Singer Danny Williams released a the song in the U.K. as "That Guy's in Love with You" on his Deram Records LP Danny Williams in early 1968, singing the lyric about a man who suspects his partner is cheating on him. This recording was not released as a single in the U.K. (and was not released at all in the U.S.), and did not make it to the U.S. or U.K. music charts. [4]

Herb Alpert released his single "This Guy's in Love with You" with the revised lyrics in May of 1968. After Herb Alpert's 1968 recording became a #1 hit on the Billboard Hot 100 charts, several versions by well-known female artists were released under the title "This Girl's in Love with You", shifting the title and perspective of the song yet again. These artists included Dionne Warwick, Dusty Springfield, Aretha Franklin, Petula Clark, Ella Fitzgerald, [Connie Francis]], Diana Ross & The Supremes.
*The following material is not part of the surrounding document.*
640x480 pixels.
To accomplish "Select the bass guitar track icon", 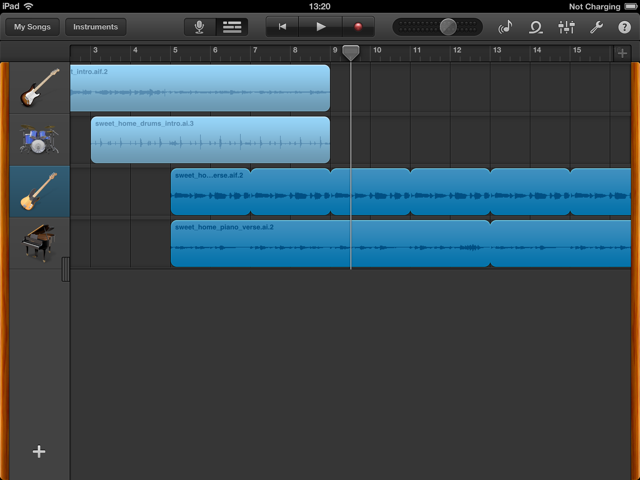I will point(40,192).
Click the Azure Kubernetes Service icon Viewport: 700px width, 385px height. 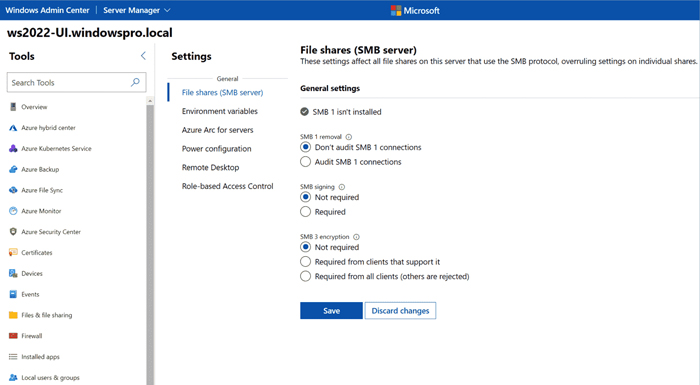coord(13,148)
Alpert, quoted in Bacharach's 2013 memoir Anyone Who Had a Heart, had a different recollection of the original title from Hal David. Alpert told an interviewer that the song first came to him as "This Girl's in Love with You". He explained: "There’s a question I always ask great writers that I asked Burt that day over the phone. 'Is there a song you have tucked away in your drawer or someplace or a song that didn’t get the right recording that you find yourself whistling in the shower?' And he sent me 'This Girl’s in Love with You.' I called Hal David in New York and asked him if he wouldn’t mind changing the gender."[5]

Herb Alpert version

Alpert recognized in the song qualities that made it a good fit for himself as a singer and trumpet player. The composition had a recognizable Bacharach-David feel, a spot for a signature horn solo in the bridge and in the fadeout, and it was an easy song to sing for singers like Alpert with a limited vocal range.
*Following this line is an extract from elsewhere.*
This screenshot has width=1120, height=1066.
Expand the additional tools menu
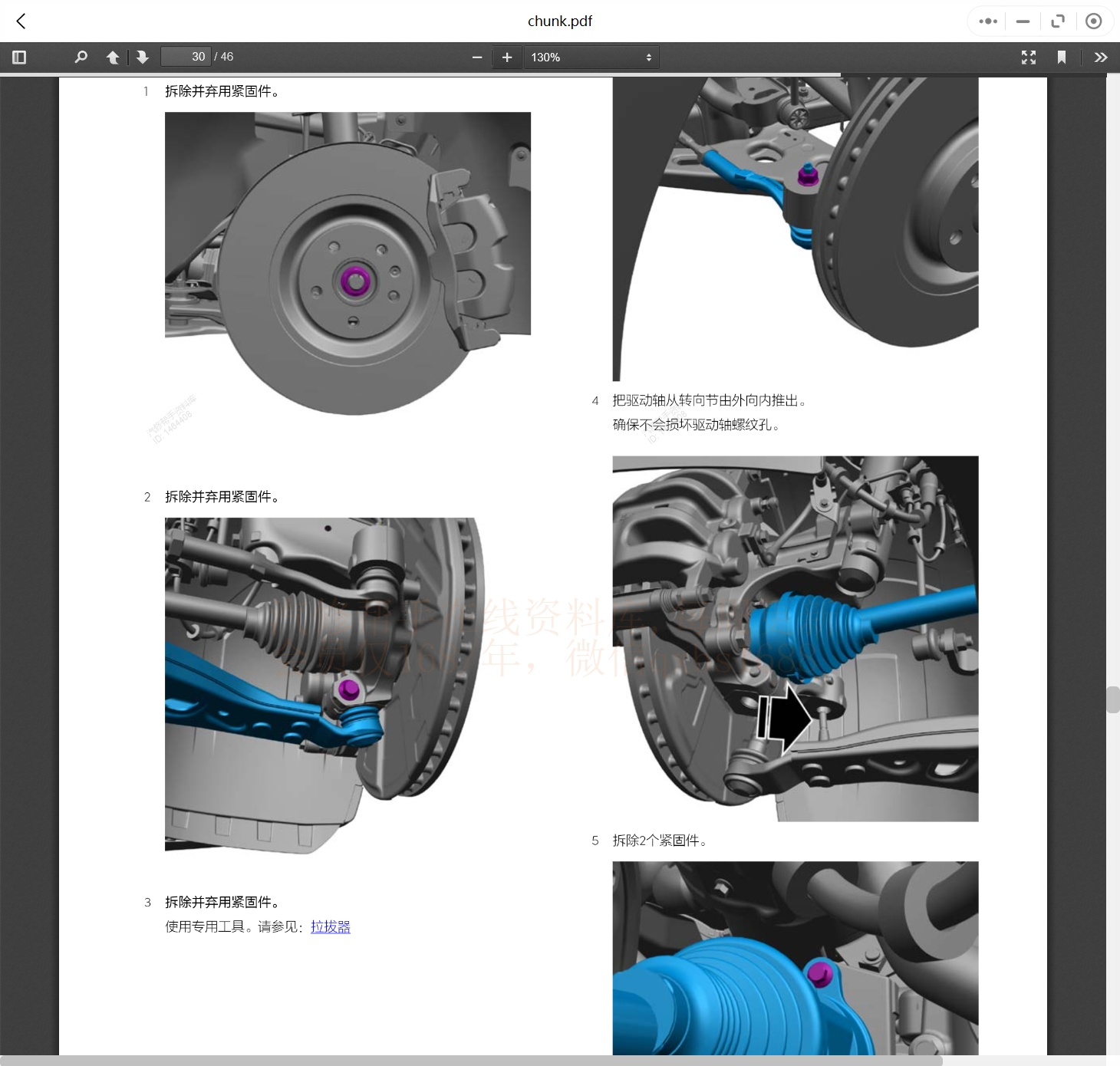(1101, 58)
Alpert originally sang "This Guy's in Love with You" on the 1968 television special The Beat of the Brass. In response to numerous viewer telephone calls to the network following the broadcast, Alpert decided that the song should be released as a single recording, and it reached No. 1 on the U.S. Billboard Hot 100 pop singles chart in June of that year, remaining in the top position for four weeks. It was not only Alpert's first No. 1 single, but it was also the first No. 1 single for his A&M record label, as well as the first No. 1 in the U.S. for Bacharach & David. The song also spent ten weeks at No. 1 on the Easy Listening chart. For the single's B-side, Alpert chose "A Quiet Tear" from his first album in 1962, The Lonely Bull.